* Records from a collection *
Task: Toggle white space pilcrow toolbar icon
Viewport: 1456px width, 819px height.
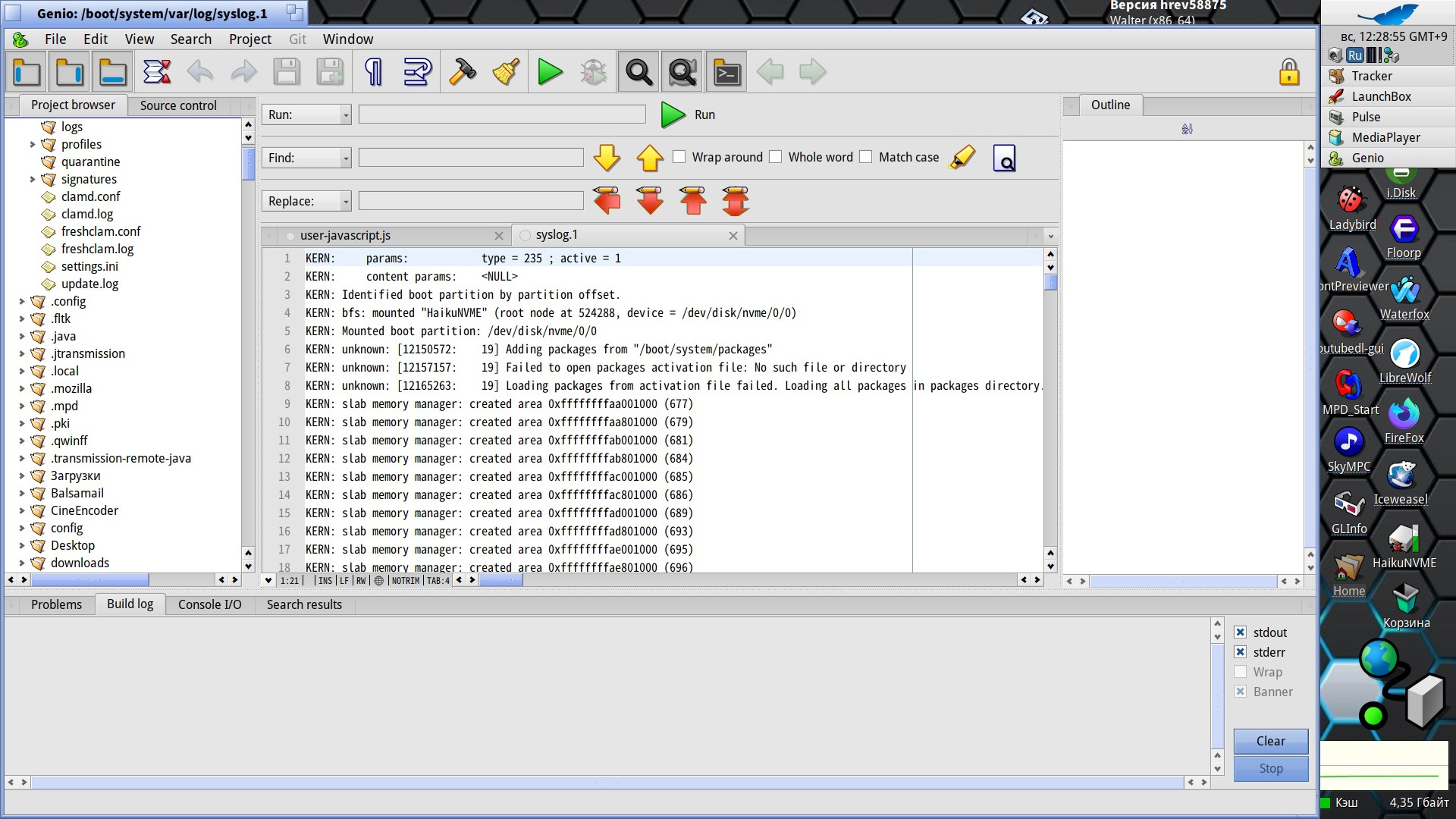Action: click(x=374, y=73)
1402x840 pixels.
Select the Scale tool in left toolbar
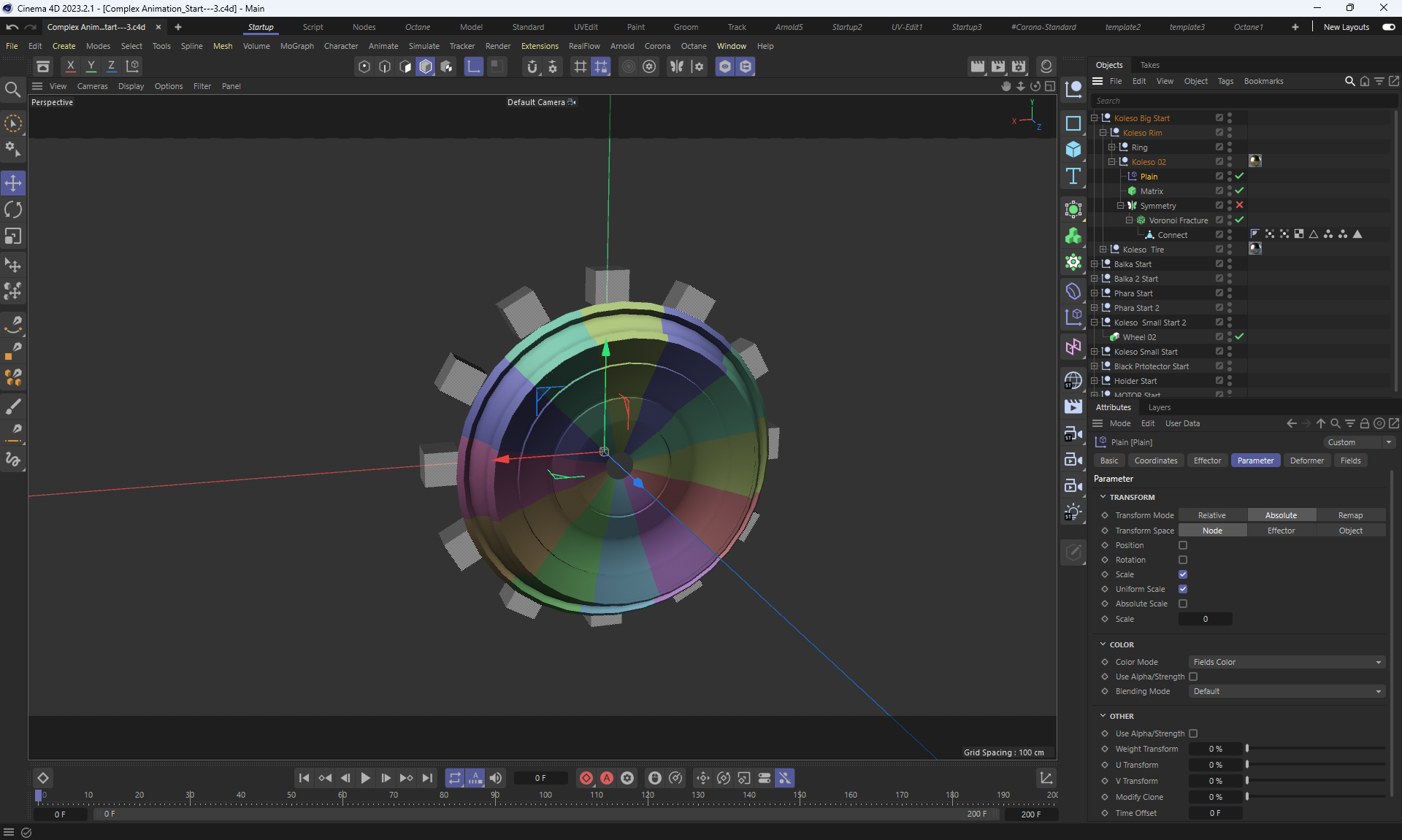[13, 236]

* WHAT TO PRODUCE *
Only the lines starting at the one that holds "1402x840 pixels." and ending at the last line of the data belong in your answer. Please set them down exactly and omit the pictures.

* REPLY TO THE TASK *
1402x840 pixels.
Select the Scale tool in left toolbar
[13, 236]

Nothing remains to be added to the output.